• _Data extract_:
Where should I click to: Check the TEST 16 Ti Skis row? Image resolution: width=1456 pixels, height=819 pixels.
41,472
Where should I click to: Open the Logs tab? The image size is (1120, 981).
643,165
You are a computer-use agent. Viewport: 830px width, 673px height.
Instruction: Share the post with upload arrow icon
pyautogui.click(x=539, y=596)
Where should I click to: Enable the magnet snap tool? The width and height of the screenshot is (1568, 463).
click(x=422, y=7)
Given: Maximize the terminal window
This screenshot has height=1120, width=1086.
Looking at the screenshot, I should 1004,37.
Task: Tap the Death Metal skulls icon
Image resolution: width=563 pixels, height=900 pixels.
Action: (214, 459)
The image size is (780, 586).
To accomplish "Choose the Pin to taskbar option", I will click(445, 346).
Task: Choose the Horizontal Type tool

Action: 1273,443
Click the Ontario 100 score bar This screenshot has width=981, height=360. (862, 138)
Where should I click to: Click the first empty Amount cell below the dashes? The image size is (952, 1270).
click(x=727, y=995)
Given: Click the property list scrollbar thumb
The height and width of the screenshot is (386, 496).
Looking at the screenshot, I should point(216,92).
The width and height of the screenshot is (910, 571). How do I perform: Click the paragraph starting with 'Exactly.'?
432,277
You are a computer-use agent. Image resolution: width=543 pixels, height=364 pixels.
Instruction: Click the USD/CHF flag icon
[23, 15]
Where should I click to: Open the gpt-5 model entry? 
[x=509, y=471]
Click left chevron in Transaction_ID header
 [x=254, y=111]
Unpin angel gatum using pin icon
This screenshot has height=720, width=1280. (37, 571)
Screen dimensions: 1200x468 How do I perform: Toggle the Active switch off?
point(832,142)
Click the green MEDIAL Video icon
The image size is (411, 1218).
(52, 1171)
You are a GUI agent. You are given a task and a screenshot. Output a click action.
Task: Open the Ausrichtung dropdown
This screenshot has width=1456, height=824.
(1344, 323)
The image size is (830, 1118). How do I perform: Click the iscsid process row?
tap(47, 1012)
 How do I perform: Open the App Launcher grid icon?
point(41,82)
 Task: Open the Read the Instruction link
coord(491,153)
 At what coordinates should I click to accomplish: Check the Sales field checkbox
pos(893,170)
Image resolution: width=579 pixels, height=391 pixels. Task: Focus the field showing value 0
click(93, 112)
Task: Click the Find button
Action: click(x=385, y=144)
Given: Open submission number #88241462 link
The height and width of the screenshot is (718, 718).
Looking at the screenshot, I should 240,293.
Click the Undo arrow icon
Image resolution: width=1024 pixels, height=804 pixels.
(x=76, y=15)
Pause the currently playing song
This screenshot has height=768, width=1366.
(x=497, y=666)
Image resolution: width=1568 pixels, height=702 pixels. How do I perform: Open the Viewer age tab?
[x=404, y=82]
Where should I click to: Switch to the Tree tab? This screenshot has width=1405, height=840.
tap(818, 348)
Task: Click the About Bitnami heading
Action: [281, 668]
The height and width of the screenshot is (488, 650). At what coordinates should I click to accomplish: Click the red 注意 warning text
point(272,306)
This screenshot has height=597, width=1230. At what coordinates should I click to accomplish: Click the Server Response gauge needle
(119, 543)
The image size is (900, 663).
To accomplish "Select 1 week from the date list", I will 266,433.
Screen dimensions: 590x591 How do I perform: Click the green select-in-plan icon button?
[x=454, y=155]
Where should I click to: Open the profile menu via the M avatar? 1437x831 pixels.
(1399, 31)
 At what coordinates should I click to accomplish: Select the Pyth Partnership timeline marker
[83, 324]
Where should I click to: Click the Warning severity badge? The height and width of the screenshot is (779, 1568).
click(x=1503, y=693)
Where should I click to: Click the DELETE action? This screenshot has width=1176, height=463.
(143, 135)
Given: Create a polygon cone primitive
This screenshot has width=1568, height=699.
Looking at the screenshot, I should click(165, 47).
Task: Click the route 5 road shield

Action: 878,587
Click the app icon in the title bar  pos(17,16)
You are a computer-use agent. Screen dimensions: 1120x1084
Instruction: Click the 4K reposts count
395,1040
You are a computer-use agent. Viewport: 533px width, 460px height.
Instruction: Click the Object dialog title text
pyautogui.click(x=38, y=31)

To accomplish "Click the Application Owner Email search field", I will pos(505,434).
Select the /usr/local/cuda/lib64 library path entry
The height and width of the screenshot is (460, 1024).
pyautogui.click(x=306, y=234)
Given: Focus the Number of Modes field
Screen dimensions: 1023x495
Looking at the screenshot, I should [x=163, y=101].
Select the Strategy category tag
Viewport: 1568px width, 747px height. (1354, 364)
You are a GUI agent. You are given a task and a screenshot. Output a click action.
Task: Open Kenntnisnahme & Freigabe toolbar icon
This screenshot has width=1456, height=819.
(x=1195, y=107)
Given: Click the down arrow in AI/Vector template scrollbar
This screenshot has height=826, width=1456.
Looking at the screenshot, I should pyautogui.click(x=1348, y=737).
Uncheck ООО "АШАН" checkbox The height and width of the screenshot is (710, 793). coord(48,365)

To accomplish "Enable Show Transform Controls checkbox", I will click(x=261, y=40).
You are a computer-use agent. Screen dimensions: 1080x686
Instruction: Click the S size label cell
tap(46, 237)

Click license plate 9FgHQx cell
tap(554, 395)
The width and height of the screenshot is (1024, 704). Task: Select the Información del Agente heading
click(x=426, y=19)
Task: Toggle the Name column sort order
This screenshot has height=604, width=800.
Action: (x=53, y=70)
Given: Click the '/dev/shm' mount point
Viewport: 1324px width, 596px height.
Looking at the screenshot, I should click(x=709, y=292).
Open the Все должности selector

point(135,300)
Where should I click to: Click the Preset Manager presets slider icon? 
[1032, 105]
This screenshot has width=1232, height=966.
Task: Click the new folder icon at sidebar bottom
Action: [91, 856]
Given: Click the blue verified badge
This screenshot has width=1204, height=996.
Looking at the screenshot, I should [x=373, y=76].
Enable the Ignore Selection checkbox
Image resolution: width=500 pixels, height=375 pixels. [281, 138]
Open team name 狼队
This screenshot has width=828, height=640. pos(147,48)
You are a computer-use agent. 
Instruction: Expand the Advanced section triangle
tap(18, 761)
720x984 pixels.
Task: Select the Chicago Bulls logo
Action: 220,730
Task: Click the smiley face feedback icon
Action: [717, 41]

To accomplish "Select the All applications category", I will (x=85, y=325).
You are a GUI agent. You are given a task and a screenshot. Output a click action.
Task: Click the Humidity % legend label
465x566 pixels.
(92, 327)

• _What you need to do_: In the data above, find the line with "The image size is (780, 586)." and the line with "Given: Click the property". Retype both, plus every line between them, exactly.

• _Task result_:
The image size is (780, 586).
To accomplish "Choose the Pin to taskbar option", I will click(445, 346).
Task: Choose the Horizontal Type tool

Action: 1273,443
Click the Ontario 100 score bar This screenshot has width=981, height=360. (862, 138)
Where should I click to: Click the first empty Amount cell below the dashes? The image size is (952, 1270).
click(x=727, y=995)
Given: Click the property list scrollbar thumb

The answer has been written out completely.